Just like I’ve never had (until recently) any reason to define capitalism, I also have never felt any need to define libertarianism. Some people use the non-aggression principle, but that strikes me as more of a statement about how we should behave.
What if we’re trying to define the rules for libertarian governance?
In that case, my definition is very much based on property rights. What’s mine is mine and what’s yours is yours, and we both have the right to engage (or to not engage) in voluntary exchange. I realize that’s not the most elegant or comprehensive statement of principles, but I think it provides a useful framework for the debate over vaccine mandates.
Regarding that issue, I’m glad that private companies had the expertise and opportunity to develop vaccines against the coronavirus, and I got vaccinated as soon as possible. That being said, I definitely don’t think government should force anyone to make that choice. But I also think that people who opt against vaccination should accept the non-governmental consequences.
Here’s some of what I wrote about this topic back in April.
What if private businesses decide that customers are only allowed if they prove they’ve been vaccinated? From a libertarian perspective, guided by core principles such as property rights and freedom of association, that should be totally acceptable. And that’s true even if we think the owners of the businesses are making silly choices. After all, it’s their property.
The Dispatch has an article on this controversy.
Written by Andrew Egger, it starts by pointing out that there’s a political fight in South Dakota because a private company has announced that all employees must be vaccinated.

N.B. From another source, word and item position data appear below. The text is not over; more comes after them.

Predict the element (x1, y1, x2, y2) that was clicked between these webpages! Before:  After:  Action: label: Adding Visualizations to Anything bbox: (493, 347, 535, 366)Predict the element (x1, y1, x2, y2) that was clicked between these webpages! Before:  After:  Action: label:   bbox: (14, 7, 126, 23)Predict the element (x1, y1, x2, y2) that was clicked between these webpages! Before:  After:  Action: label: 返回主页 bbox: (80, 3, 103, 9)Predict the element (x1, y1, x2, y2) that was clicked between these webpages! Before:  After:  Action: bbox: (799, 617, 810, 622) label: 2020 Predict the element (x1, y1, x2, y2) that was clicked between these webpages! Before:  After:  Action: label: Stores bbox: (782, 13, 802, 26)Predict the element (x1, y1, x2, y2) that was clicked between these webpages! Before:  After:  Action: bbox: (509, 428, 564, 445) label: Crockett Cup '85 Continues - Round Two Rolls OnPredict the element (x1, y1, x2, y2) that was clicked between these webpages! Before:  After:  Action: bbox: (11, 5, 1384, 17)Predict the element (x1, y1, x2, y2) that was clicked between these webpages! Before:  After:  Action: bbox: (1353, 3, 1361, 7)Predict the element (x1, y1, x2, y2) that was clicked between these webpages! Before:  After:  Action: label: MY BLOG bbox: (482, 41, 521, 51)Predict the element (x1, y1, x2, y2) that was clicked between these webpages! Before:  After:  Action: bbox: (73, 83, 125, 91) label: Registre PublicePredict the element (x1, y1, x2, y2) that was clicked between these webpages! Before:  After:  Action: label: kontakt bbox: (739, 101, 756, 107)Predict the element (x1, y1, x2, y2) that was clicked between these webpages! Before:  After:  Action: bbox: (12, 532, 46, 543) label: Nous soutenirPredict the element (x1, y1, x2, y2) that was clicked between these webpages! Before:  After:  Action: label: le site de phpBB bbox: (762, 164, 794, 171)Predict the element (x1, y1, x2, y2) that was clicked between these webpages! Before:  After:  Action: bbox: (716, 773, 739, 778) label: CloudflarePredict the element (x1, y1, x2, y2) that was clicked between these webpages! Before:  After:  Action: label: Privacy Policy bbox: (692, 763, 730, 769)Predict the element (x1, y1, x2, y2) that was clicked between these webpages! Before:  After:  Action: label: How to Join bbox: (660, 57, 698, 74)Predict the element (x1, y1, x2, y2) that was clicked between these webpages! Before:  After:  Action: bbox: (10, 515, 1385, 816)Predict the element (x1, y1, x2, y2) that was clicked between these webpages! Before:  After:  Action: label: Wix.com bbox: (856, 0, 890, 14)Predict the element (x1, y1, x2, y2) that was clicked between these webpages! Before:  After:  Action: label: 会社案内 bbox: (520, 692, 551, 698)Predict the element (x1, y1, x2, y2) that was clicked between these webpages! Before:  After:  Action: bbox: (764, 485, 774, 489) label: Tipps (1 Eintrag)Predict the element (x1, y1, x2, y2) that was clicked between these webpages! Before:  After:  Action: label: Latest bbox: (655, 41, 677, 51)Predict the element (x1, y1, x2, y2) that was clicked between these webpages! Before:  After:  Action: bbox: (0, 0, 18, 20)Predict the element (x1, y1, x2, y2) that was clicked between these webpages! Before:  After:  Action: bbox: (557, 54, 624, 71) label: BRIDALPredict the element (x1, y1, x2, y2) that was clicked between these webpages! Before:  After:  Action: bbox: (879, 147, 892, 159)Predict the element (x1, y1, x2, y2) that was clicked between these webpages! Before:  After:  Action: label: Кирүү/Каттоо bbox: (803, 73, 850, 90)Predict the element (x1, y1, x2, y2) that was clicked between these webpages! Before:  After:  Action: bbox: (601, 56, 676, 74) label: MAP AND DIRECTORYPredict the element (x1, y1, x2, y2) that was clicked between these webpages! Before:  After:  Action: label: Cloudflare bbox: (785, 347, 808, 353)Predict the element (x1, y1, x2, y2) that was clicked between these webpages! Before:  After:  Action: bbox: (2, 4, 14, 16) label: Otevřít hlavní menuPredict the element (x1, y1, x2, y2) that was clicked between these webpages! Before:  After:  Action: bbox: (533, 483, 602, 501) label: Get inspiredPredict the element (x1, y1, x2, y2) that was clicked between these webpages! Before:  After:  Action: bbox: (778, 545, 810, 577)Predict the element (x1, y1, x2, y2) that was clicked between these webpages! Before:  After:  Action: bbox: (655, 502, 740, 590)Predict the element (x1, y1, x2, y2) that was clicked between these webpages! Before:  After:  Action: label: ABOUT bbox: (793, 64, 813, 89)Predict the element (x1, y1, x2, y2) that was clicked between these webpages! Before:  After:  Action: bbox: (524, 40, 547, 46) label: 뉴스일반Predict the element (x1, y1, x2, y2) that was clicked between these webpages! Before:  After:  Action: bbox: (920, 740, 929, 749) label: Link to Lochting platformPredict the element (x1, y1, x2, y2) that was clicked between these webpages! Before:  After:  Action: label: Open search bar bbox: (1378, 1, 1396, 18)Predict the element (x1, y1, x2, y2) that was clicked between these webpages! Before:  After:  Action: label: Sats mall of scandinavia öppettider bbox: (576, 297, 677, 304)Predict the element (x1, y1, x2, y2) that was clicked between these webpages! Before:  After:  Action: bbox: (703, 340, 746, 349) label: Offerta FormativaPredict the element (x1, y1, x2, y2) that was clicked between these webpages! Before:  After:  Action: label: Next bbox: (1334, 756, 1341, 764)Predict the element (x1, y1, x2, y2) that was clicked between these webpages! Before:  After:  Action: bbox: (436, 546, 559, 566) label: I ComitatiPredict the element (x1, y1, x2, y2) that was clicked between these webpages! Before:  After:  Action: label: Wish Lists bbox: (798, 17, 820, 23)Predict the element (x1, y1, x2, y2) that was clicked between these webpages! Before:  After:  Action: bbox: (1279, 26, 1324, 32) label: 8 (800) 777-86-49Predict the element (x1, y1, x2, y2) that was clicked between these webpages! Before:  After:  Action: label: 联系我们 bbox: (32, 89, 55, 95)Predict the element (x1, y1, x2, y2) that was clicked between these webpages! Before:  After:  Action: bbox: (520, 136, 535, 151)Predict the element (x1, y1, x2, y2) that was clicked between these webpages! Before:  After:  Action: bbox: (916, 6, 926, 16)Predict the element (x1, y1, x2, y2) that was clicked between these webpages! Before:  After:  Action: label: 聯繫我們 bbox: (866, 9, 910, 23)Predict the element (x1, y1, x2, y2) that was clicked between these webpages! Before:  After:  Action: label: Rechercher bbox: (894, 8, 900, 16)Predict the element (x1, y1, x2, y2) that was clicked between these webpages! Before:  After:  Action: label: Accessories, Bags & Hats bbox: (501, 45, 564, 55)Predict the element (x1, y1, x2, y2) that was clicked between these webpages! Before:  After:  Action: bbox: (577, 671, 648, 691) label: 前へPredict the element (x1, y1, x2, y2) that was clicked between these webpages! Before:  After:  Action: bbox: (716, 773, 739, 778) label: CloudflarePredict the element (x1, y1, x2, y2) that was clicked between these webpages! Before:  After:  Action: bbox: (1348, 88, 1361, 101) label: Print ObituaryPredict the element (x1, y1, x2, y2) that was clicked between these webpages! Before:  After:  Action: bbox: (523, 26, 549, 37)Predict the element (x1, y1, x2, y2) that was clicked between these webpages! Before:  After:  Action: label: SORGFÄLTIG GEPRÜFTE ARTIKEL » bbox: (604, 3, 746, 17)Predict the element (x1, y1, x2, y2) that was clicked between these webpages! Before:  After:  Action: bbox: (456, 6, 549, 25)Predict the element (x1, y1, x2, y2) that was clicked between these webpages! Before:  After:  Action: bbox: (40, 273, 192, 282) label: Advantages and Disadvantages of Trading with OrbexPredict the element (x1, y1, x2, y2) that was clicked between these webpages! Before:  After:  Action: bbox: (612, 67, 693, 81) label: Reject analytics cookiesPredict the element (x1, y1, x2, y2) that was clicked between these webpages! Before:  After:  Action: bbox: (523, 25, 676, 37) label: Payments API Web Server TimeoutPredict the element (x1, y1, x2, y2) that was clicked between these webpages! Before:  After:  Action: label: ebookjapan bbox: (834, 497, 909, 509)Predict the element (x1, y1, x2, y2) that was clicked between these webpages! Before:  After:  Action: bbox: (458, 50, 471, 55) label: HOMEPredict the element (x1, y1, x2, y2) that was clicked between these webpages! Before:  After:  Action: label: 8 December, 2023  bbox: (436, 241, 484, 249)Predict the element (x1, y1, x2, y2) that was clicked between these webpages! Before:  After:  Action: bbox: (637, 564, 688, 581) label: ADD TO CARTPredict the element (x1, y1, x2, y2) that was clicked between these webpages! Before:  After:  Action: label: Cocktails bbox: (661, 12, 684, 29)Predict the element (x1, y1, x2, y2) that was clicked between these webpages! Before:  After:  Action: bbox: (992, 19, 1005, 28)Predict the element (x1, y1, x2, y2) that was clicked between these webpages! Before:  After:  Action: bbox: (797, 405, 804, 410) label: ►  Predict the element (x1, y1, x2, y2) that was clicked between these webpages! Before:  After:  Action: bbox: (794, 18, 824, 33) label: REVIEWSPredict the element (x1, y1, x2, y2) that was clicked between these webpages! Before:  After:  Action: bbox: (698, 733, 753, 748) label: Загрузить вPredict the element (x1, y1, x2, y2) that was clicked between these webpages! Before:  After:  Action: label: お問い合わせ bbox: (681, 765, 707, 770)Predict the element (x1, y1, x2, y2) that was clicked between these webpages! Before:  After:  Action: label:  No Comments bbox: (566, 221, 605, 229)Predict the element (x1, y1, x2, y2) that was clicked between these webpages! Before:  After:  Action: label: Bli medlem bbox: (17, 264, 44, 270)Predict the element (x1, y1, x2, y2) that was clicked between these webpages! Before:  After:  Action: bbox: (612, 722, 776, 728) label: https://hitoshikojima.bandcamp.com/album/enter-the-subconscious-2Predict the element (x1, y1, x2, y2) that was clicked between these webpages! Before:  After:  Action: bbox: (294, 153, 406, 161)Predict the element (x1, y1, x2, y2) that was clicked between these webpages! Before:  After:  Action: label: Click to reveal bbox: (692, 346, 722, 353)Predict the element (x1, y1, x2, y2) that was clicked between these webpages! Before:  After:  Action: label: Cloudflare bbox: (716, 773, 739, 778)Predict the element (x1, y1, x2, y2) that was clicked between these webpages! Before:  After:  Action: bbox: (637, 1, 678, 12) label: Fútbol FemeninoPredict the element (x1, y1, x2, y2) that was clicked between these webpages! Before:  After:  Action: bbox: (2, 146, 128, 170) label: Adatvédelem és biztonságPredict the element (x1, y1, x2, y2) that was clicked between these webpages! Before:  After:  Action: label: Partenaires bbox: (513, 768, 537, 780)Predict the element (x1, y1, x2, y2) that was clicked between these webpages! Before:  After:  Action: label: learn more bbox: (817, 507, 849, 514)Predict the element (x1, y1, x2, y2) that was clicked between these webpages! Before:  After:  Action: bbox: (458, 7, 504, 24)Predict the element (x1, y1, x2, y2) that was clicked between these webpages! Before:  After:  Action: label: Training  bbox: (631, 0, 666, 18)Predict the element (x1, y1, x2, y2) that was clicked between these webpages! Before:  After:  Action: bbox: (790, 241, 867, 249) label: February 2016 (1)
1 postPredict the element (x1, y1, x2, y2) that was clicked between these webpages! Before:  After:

South Dakota’s largest employer is Sanford Health, a hospital and health care system that employs nearly 10,000 people in the eastern half of the state. On July 22, Sanford, which operates in both Dakotas and Minnesota, announced it would begin requiring all its employees to get vaccinated for COVID by November 1. Within weeks, two Republican members of the state House, Reps. Jon Hansen and Scott Odenbach, had introduced legislation punching back. The COVID-19 Vaccine Freedom of Conscience Act would give South Dakotans “the right to be exempt from any COVID-19 vaccination mandate, requirement, obligation, or demand on the basis that receiving a COVID-19 vaccination violates his or her conscience.” …By the end of August, state House Speaker Spencer Gosch had come aboard the mandate ban effort as well. …The only problem: Noem doesn’t support the legislation.
Why is Governor Kristi Noem against the legislation?
For a very libertarian reason. She doesn’t think the government has the right to tell a private company how to operate.
…the laissez-faire approach that made Noem a conservative folk hero in last year’s fights has gotten her crosswise with her fellow Republicans on the issue of vaccine mandate bans. “Frankly, I don’t think businesses should be mandating that their employees should be vaccinated,” she said in a video posted to Twitter last week. “And if they do mandate vaccines to their employees, they should be making religious and other exemptions available to them. But I don’t have the authority as governor to tell them what to do.”
Amen.
If you believe in private property, the owners of a business should have the right to decide whom they employ and whom they do business with.
Just as consumers can choose where to shop and workers can choose to leave jobs they don’t like.
Here’s a final excerpt from the article.
“Nobody is stopping you from making that decision [not to get vaccinated], but you don’t have a right to a particular job,” Noem spokesman Ian Fury told The Dispatch. “The business owner has the right to his business. You do not have a right to an individual job, because you don’t own that business.” …Philosophically, that puts Noem firmly in the camp of free-market Republicans past: largely content to preside passively over a state economy in which companies are free to set their own standards of conduct and employees are free to work for companies that share their values—and quit jobs if they don’t.
The bottom line is that libertarians (and small-government conservatives) should not be upset about private companies making private decisions.
Instead, we should get irked when politicians try to mandate those decisions.
In a column for the Washington Examiner, Quin Hillyer condemns Joe Biden’s recent declaration that companies either must require vaccination or conduct constant testing.
President Joe Biden’s decision to require large private employers to ensure their workers are vaccinated or tested for the coronavirus is problematic not just in terms of the Constitution, statutes, and liberty interests, but it is also highly impractical. …This is crazy. If the onus is on the businesses, what are businesses to do if employees refuse to comply? Fire them all? …This rule is a recipe for lawsuits. Will businesses be caught in a bind — penalized for unvaccinated workers but also charged with unfair labor practices if they evade the mandate by reducing payrolls below 100? …If massive new testing is required as a mere screening method, even for those feeling perfectly healthy, how will medical personnel keep up? Who will keep administrative tabs on all this? And if businesses are required to provide time off for workers to get tested, how will their own efficiency and productivity suffer?
Given the fact that Biden is a career politician with no experience in the private sector, I guess we shouldn’t be surprised by this White House proposal.
After all this is an Administration that thinks copying the failed fiscal policies of Greece, France, and Italy is how you “build back better.”